E non è tutto. “L’ombra della ‘ndrangheta si è allungata su tutta la Liguria, soprattutto sulla costa, la parte più ambita per occultare e “lavare” denaro sporco”. Non più una ipotesi investigativa, ma una realtà fin troppo eclatante. Basti pensare a quanto accaduto a Bordighera: il dieci marzo 2011, dopo un dettagliato rapporto investigativo, il Ministro degli interni Roberto Maroni decide l’immediato scioglimento del consiglio comunale, retto da una giunta di centrodestra. Bordighera diventa così il secondo comune del Nord Italia sciolto per mafia. Secondo gli investigatori, ricorda Legambiente, ci sarebbero assessori eletti con il voto dei boss, appalti più che sospetti, cementificazione “forzata” del ponente ligure con ditte in odor di mafia, ricatti, minacce, colpi di pistola. E non è tutto: alcuni mesi fa la commissione prefettizia era giunta alle stesse conclusioni, concentrando la propria attenzione su alcuni appalti, in particolare quelli “legati al ripascimento delle spiagge e agli interventi successivi all'alluvione che aveva devastato le coste liguri nel 2006”. Tutti questi lavori, secondo le indagini, sono stati portati avanti da ditte facente capo alla famiglia calabrese dei Pellegrino, un clan al quale lo scorso 27 maggio la Dia ha sequestrato beni per 9 milioni di euro. Non solo: la Dia ha chiesto l’obbligo di dimora nei confronti dei quattro Pellegrino indagati nel comune di Ventimiglia, dove hanno la residenza. Il clan, infatti, non solo si sarebbe distinto per abusivismo edilizio, ma anche per aver “truccato” l’elezione di alcuni stretti collaboratori del sindaco. Ma questo è uno dei tanti esempi di infiltrazione mafiosa in terra ligure: Vallecrosia, Castellaro, Ventimiglia. Anche qui, dai rapporti e dalle informative dei carabinieri e degli investigatori, sembrerebbe che sia alta la presenza malavitosa.

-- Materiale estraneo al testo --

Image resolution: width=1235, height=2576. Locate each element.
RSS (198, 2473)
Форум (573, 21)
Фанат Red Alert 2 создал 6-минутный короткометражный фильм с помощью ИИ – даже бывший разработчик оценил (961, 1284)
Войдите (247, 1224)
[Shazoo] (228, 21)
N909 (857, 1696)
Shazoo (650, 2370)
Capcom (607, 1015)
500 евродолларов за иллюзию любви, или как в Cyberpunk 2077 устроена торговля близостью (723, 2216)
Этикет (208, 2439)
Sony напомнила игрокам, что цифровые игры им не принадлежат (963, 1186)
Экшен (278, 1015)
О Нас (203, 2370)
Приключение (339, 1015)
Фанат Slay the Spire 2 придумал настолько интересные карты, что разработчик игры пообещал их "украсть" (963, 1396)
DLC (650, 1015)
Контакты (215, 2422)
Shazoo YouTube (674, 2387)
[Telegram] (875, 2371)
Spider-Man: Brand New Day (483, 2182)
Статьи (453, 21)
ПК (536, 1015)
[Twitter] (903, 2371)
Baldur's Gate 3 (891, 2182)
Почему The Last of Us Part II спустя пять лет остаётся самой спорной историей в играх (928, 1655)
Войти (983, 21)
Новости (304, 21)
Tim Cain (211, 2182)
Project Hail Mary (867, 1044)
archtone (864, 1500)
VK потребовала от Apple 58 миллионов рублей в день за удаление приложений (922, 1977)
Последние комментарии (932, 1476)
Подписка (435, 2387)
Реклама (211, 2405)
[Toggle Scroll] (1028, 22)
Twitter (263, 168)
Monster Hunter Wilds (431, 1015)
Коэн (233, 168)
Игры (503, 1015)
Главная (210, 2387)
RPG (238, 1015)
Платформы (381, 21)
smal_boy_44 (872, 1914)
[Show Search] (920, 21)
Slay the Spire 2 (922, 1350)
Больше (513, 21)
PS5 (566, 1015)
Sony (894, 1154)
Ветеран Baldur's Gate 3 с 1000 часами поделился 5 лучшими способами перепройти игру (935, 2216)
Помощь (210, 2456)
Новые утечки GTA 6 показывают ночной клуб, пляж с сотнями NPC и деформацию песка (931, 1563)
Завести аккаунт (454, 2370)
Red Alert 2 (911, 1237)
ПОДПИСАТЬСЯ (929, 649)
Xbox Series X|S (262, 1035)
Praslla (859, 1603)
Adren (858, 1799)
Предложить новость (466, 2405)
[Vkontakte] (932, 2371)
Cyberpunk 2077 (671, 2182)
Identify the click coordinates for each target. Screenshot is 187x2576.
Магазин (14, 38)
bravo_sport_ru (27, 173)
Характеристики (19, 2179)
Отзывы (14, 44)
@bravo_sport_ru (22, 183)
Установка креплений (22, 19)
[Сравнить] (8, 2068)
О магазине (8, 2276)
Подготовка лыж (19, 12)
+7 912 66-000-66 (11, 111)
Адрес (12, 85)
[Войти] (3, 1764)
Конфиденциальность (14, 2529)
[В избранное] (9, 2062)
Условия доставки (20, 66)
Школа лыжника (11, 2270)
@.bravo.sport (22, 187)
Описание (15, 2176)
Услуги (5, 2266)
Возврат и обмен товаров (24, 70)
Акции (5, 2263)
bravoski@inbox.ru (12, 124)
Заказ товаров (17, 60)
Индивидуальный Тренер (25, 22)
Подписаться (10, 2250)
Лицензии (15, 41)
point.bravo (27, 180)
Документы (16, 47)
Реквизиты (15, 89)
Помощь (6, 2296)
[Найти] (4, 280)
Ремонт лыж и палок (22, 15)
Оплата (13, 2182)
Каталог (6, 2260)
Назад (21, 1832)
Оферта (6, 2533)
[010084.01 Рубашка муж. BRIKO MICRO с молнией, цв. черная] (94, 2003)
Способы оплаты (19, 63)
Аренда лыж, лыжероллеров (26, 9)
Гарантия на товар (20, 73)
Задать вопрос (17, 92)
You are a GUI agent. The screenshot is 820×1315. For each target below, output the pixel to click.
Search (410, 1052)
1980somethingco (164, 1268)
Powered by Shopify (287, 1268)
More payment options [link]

Ma non è solo la ‘ndrangheta che tenta l’assalto alla costa ligure. Molto spesso troviamo dirigenti d’azienda che corrompono amministratori locali. A Marzo a Ceriale (Sv), ad esempio, i carabinieri hanno sequestrato un’area di 15 mila metri quadrati sul litorale. Gli indagati, per lottizzazione abusiva e falso, sono, tra gli altri, un tecnico del Comune per la concessione delle autorizzazioni per l’apertura del cantiere. Passa un mese e a Noli e Spotorno viene sequestrata un’altra area: 4 mila metri quadrati per irregolarità edilizie commesse da una società che gestiva il rimessaggio di imbarcazioni al confine tra i due comuni del savonese.

Insomma, la Liguria non è nuova alla speculazione e all’abusivismo. Bisogna che qualcuno se lo ricordi prima che ci sia un’altra esondazione.